■ **Instructions to follow**: Every line from the start of the records below to the line containing "This screenshot has width=812, height=720." should be retyped exactly, that line included, and no others.

■ **Records**:
--- START ---
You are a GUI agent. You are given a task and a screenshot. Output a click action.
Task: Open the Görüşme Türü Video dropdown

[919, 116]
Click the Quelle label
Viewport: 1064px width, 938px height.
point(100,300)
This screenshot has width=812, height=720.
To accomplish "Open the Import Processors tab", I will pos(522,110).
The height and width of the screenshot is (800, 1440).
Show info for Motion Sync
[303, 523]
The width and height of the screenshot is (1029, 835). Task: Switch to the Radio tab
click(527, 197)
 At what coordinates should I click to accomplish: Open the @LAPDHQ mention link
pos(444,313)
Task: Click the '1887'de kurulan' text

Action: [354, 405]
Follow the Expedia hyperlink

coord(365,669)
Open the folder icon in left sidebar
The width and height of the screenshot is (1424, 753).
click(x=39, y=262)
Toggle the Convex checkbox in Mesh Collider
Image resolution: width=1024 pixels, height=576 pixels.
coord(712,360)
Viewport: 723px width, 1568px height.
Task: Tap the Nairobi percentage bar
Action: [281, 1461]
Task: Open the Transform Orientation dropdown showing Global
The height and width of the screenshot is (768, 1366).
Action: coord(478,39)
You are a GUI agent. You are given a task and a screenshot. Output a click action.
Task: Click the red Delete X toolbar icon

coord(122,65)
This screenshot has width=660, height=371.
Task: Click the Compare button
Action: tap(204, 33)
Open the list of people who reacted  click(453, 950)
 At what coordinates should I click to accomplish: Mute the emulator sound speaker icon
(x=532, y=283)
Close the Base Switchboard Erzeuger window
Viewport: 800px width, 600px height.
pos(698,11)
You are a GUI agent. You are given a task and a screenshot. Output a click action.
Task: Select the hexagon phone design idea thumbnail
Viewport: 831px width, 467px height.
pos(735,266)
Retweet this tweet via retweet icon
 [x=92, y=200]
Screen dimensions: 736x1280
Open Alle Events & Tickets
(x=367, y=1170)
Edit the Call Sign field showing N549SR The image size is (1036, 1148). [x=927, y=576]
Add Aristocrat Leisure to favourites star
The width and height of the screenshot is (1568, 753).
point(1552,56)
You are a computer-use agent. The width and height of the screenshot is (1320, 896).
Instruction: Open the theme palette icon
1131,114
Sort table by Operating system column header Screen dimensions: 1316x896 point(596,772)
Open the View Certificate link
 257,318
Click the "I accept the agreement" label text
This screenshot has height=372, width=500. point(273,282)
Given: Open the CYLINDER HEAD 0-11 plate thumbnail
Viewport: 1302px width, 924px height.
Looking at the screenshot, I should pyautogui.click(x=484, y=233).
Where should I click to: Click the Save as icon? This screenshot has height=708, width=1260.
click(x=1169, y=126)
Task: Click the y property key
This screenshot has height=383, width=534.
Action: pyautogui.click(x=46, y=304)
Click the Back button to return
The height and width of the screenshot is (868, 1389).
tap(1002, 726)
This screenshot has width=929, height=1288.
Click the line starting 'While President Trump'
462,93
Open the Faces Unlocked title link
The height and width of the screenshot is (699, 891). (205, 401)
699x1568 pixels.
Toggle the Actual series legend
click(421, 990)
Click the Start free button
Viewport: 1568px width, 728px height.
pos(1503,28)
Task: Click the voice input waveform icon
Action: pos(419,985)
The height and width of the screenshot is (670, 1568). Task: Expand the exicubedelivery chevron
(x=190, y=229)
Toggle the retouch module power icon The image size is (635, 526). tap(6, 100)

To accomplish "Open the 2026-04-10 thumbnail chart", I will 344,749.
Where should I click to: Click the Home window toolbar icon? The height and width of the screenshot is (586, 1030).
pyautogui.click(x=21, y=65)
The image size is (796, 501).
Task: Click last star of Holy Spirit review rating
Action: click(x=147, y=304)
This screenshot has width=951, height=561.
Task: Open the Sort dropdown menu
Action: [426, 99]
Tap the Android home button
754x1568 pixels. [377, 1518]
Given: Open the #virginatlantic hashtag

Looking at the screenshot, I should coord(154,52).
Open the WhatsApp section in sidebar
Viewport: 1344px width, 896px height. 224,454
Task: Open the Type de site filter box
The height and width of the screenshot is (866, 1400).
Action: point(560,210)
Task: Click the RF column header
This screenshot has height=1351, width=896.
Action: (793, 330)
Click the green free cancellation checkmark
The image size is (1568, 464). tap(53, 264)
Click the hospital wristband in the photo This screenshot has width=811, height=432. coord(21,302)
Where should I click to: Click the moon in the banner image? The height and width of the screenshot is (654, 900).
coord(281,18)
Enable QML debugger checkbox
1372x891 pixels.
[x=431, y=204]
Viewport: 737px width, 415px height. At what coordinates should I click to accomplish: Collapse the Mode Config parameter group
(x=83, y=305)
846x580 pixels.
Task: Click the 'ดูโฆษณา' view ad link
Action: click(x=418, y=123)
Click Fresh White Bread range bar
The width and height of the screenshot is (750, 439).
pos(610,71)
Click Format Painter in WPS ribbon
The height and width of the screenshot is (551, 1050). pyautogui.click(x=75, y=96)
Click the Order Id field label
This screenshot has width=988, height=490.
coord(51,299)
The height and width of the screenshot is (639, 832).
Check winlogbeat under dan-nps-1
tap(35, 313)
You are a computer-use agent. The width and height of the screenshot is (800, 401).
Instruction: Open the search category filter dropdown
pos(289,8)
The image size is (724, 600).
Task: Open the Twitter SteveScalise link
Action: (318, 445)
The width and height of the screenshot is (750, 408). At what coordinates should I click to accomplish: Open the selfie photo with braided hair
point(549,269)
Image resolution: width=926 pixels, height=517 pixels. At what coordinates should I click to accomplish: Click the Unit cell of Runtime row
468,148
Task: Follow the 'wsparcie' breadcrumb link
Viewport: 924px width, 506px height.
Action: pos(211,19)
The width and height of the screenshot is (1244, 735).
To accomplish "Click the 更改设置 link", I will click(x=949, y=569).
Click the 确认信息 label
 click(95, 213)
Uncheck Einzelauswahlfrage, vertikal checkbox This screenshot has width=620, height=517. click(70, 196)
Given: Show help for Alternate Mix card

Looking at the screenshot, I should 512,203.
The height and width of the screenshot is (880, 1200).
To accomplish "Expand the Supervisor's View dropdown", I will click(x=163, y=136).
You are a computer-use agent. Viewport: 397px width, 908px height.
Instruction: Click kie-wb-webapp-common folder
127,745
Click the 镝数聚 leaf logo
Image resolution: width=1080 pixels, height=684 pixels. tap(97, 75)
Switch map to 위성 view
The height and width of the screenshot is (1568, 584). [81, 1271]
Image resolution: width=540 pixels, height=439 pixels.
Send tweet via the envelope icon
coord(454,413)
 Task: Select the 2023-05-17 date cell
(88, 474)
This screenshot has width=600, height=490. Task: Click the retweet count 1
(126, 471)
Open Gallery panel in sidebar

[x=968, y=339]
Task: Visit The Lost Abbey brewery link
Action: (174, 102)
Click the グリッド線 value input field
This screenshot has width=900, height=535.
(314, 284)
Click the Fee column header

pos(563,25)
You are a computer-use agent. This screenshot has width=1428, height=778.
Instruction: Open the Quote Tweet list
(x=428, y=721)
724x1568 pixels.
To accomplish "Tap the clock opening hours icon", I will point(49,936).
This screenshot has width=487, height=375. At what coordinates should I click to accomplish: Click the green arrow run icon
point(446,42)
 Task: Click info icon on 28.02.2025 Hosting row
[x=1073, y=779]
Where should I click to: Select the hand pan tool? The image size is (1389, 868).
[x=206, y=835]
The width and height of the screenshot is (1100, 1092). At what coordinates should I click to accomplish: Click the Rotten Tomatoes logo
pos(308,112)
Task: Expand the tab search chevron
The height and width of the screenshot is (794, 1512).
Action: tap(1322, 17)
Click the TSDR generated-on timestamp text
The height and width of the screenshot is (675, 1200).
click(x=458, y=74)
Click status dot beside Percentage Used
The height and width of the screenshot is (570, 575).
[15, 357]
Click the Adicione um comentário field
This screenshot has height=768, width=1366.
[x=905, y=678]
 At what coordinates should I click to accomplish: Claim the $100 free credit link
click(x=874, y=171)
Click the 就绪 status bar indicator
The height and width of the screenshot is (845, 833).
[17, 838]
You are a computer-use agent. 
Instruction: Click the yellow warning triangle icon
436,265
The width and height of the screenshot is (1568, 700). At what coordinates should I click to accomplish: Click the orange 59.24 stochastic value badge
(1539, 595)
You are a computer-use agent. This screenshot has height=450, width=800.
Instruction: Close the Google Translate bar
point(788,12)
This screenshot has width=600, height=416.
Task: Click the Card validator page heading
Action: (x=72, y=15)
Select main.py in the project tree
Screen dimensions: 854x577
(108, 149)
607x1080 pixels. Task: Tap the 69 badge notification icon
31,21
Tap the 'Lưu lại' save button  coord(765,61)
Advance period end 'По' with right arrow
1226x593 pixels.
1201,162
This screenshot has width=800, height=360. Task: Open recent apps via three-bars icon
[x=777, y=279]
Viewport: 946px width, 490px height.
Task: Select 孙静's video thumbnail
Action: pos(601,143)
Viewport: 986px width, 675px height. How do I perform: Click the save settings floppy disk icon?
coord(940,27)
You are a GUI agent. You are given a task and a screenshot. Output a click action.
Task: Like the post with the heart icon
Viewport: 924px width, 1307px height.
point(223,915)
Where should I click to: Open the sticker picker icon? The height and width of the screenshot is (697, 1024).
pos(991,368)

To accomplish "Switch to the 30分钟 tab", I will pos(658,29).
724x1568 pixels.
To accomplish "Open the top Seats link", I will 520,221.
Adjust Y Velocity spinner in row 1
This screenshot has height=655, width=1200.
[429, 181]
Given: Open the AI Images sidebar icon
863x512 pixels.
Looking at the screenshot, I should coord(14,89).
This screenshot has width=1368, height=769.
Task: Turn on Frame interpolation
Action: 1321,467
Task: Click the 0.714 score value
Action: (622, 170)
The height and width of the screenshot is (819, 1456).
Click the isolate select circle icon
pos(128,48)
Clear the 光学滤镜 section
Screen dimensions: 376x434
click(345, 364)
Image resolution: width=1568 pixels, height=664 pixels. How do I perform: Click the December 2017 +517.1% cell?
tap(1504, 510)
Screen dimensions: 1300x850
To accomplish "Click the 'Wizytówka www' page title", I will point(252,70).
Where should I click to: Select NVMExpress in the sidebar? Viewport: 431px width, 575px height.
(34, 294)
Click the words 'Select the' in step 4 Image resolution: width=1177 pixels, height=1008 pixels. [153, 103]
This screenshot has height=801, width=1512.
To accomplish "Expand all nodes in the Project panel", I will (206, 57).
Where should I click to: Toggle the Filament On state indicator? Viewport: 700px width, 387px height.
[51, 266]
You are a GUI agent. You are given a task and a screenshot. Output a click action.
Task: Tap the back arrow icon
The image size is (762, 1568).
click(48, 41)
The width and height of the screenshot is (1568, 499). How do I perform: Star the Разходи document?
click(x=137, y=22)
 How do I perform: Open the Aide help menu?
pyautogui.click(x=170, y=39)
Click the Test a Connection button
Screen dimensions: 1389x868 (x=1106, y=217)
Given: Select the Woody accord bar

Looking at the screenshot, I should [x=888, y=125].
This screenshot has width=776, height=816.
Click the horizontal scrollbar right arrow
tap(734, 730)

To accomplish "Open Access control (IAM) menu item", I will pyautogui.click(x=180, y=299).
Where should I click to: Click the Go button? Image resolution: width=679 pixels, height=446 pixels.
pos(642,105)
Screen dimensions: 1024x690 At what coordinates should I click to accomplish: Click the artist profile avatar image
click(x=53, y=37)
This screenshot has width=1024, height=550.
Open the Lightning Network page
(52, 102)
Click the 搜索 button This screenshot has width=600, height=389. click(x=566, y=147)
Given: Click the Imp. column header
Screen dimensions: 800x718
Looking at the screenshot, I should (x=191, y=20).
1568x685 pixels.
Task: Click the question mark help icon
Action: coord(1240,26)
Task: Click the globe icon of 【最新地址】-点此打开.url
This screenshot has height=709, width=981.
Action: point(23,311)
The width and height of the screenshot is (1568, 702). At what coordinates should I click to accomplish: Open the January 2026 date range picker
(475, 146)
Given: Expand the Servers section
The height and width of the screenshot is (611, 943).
--- END ---
■ **Answer space**:
You are a GUI agent. You are given a task and a screenshot. Output a click action.
Task: Open the Görüşme Türü Video dropdown

[919, 116]
Click the Quelle label
Viewport: 1064px width, 938px height.
point(100,300)
This screenshot has width=812, height=720.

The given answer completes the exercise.